EXERCISE DIRECTIONS → Each line below from the one containing "Visit the @IRIMFA_SPOX" through the one containing "Click the feedback" is to be given again exactly, and no line outside that span.

DATA FOR THIS EXERCISE →
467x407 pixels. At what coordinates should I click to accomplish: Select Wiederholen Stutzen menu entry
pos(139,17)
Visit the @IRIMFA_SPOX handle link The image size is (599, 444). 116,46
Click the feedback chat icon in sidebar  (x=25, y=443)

* * *

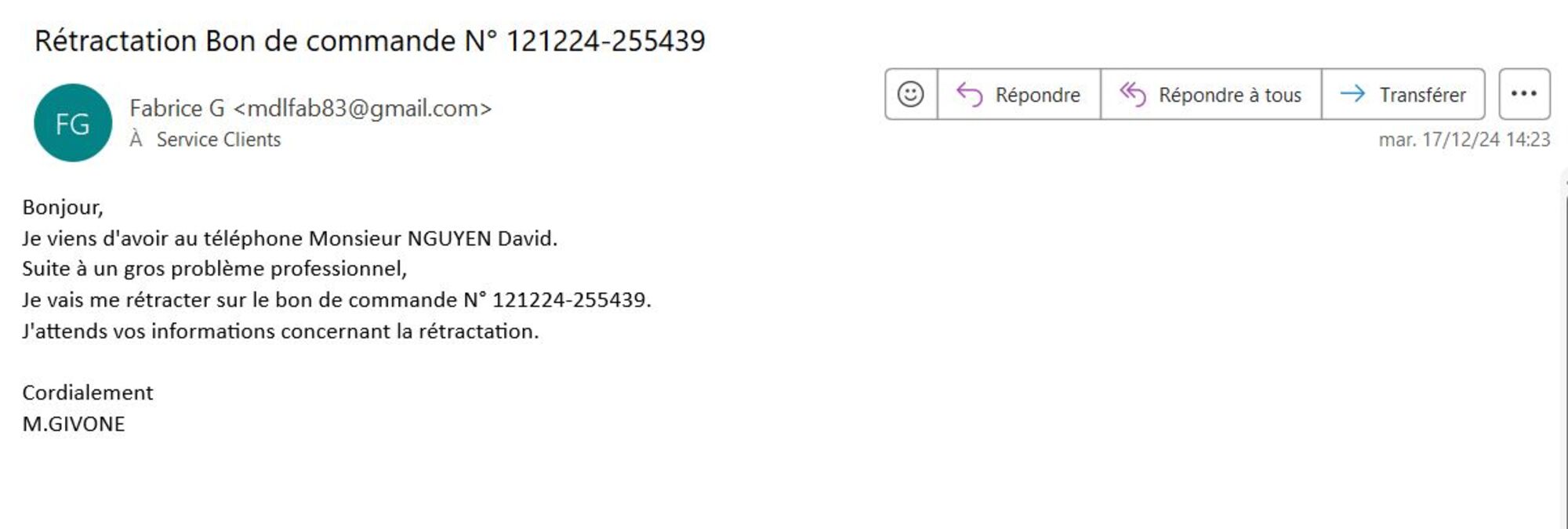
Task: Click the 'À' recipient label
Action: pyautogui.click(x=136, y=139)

...

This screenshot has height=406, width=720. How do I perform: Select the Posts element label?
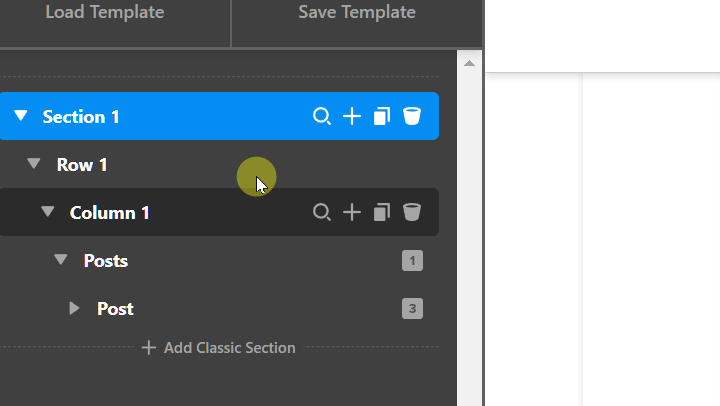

SOLUTION TO THE PROBLEM →
Visit the @IRIMFA_SPOX handle link The image size is (599, 444). 116,46
Click the feedback chat icon in sidebar  (x=25, y=443)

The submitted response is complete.